I actually love Easter/Holy Saturday.
Maybe that makes me a bit of a weirdo because at first, looking at the doom and gloom it seems like a strange day to love.
Fun fact: I actually got married on an Easter Saturday (and I could write a whole separate blog post on that).
I think there's something so beautiful about this day in between.
Good Friday was the day of mourning.
Easter Sunday is the day of resurrection and celebration.
But Holy Saturday?

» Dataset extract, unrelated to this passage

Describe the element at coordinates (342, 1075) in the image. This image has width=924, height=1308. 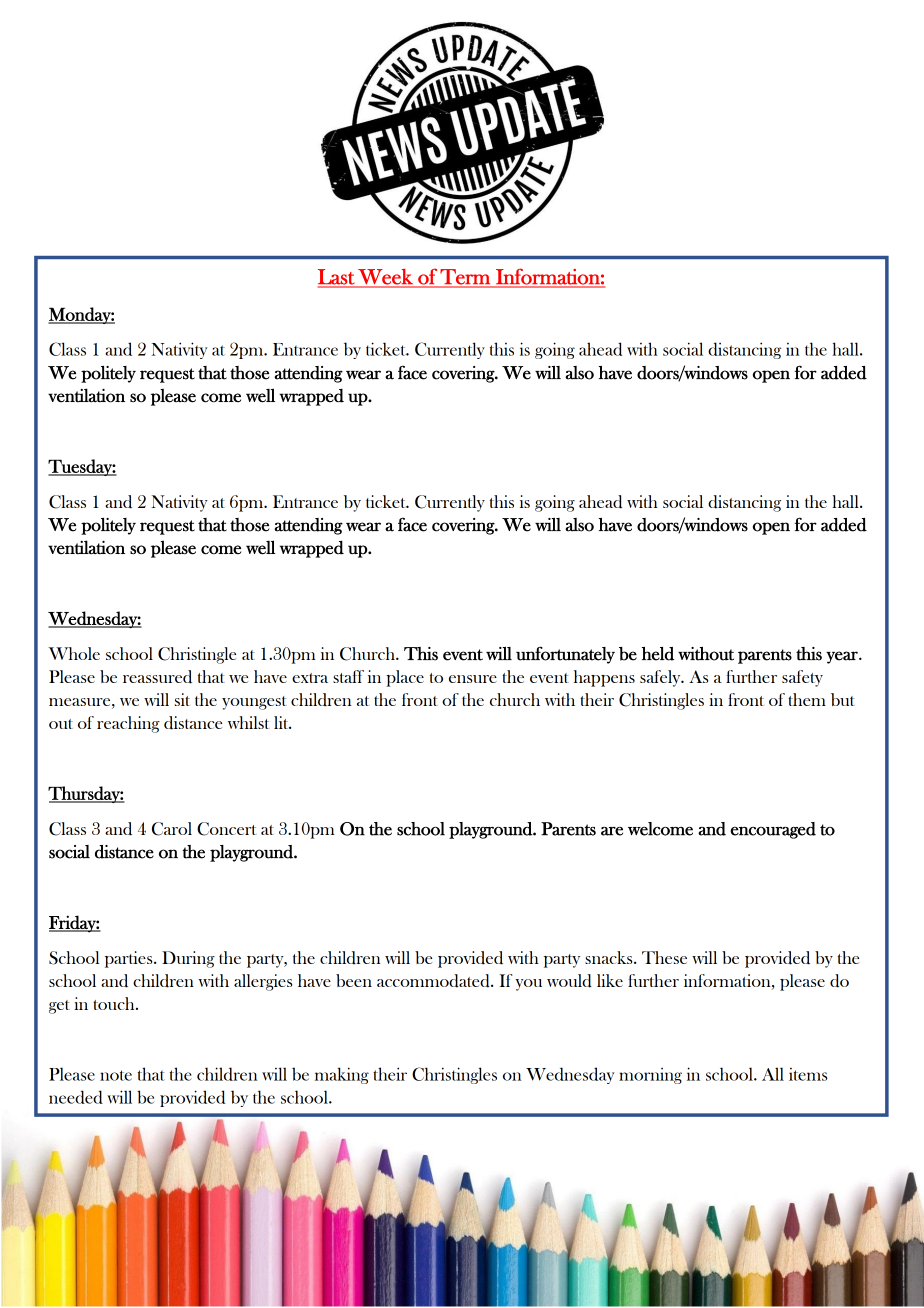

It's the bleh day in between.
Because on Saturday, Jesus was still dead.
Today, we live with the knowledge of how the story ends, but they didn't.

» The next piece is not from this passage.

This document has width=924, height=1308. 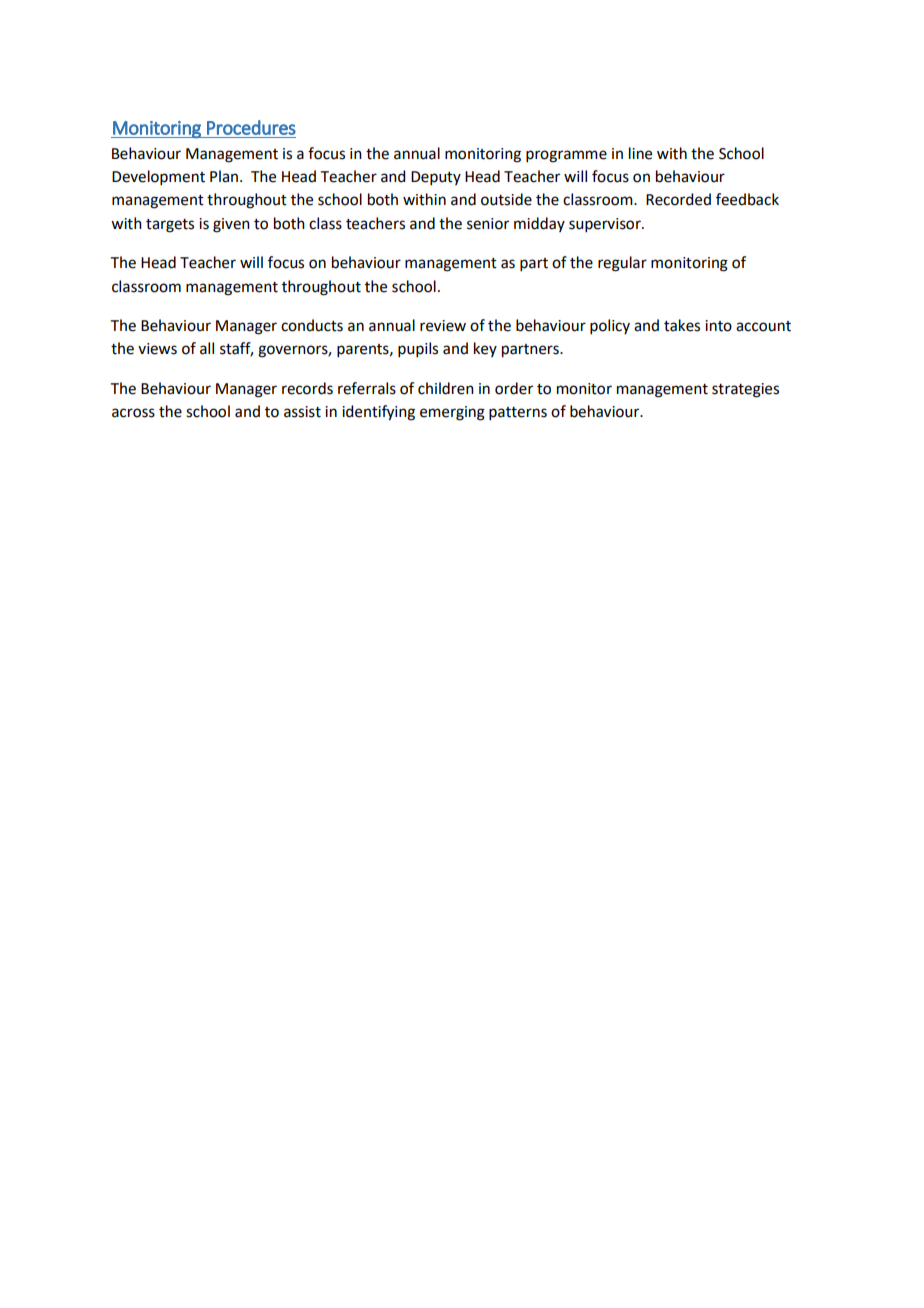 What do you see at coordinates (231, 225) in the document?
I see `given` at bounding box center [231, 225].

That one day would have felt like a year because:
On Saturday, there was silence.
There was doubt.
There was confusion.
There were unanswered questions.
There would have been a lot of disappointment.
And there would have been very little hope.
This isn't how it was supposed to go.
What now?
What does this mean?
Why did this happen?
Where do we go from here?
If he was really God, wouldn't he have...
This is where their faith was tested—the place where what they really felt and believed would have come to the surface.
And I love the Saturday because this is where we spend so much of our lives as believers.
Our lives are punctuated by grieving and rejoicing, but we spend the bulk of our time living in between what we know He said, who we know Him to be, and waiting for the manifestation of the promise.
It's uncomfortable.
It's jarring.
It's quiet.
It often feels hopeless.
It's stressful.
It's painful.
It's lonely.
But it's the holy tension between the now and the not yet.
Holy Saturday reminds me that the deafening silence is part of the process. It serves a purpose.
If, and only if, we will sit through the discomfort of current unknowns while fixing our eyes on the ultimate "known," we will find that:
Yes, today we don't have the answers.
Today it hurts.
Today the future looks bleak.
Today the pain is raw and fresh.
Today we have doubts.
Today we may be unsure about what He said,
about what we believe,
and if He'll come through.
But tomorrow?
Tomorrow He will rise,
and the empty tomb will silence all the noise
and answer every question.
His nail-pierced hands will be a balm to all our wounds,
and His restored body will reassure every doubt.
So when you’re in a gap that feels unending and the days blur into weeks that blur into months remember:
Because He lives, we can face tomorrow.
Because He lives, all fear is gone.
And because we know He holds the future,
life is worth the living
just because He lives.
Thank you for putting words to our unknown and ignored feeling.